Capcom · 2002 · Xbox
Forty-four inputs across three pieces of hardware, including foot pedals and a physical eject lever you had to hit before your mech exploded. It cost $200 and came with a game attached.
Steel Battalion was created by Capcom in 2002, developed by Nude Maker — largely former Human Entertainment staff — with Capcom Production Studio 4, and it cannot be played with a normal controller. It ships with its own, and the controller is the product. It comprises 44 input points spread across a three-piece rig: two joysticks, a throttle handle, a radio channel dial, five switches, three foot pedals, an array of buttons, and — most famously — a dedicated eject button under a hinged safety cover.

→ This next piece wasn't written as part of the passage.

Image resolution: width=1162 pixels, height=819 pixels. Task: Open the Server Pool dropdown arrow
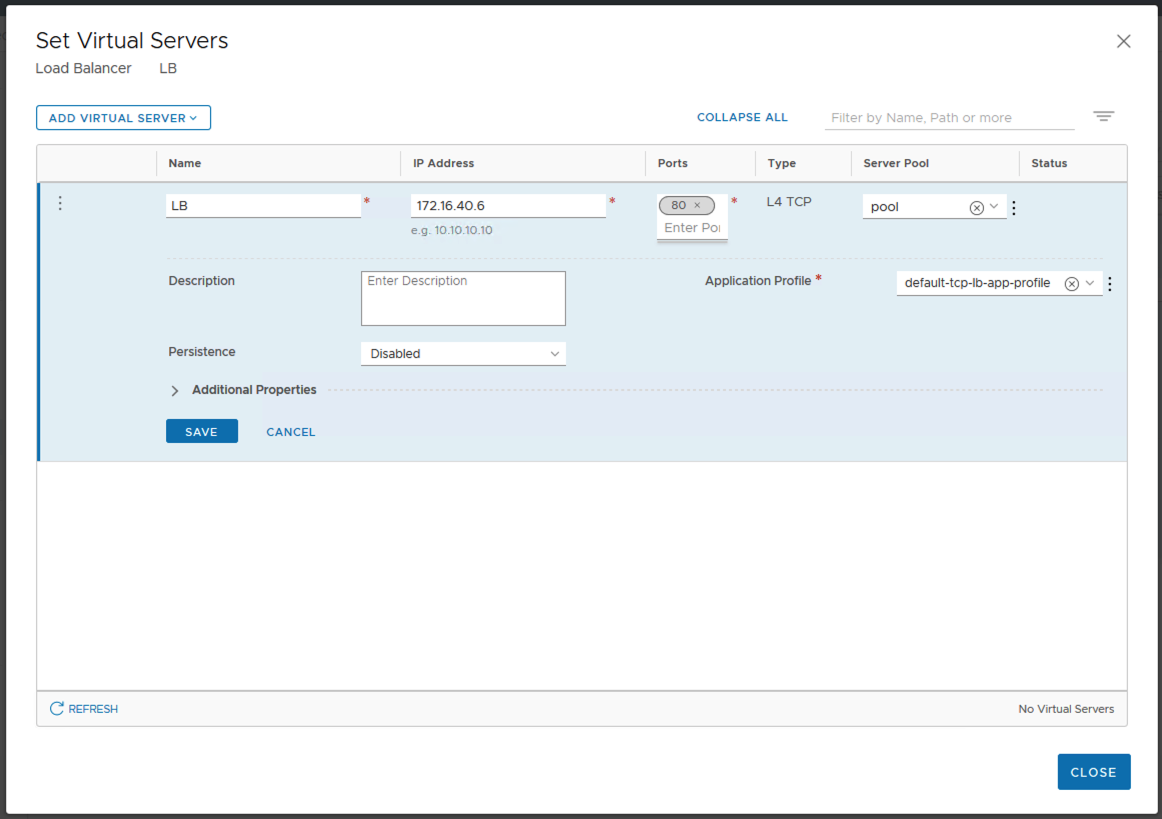pos(994,207)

The player pilots a "Vertical Tank", a bipedal armed mecha, and the controller's layout mirrors the fiction: you do not press "start engine", you run an ignition sequence. The whole package, game included, retailed for $199.95. The eject button is what made it legendary. If your VT is about to be destroyed, you must flip the cover and hit eject before it goes. Fail to do so and the game deletes your save. Not the mission — the save. The pilot died, and the game treats that as final, which is the single most committed piece of hardware-fiction integration in the medium. Only limited quantities were manufactured, they sold out, and the rig is now a serious collector's item.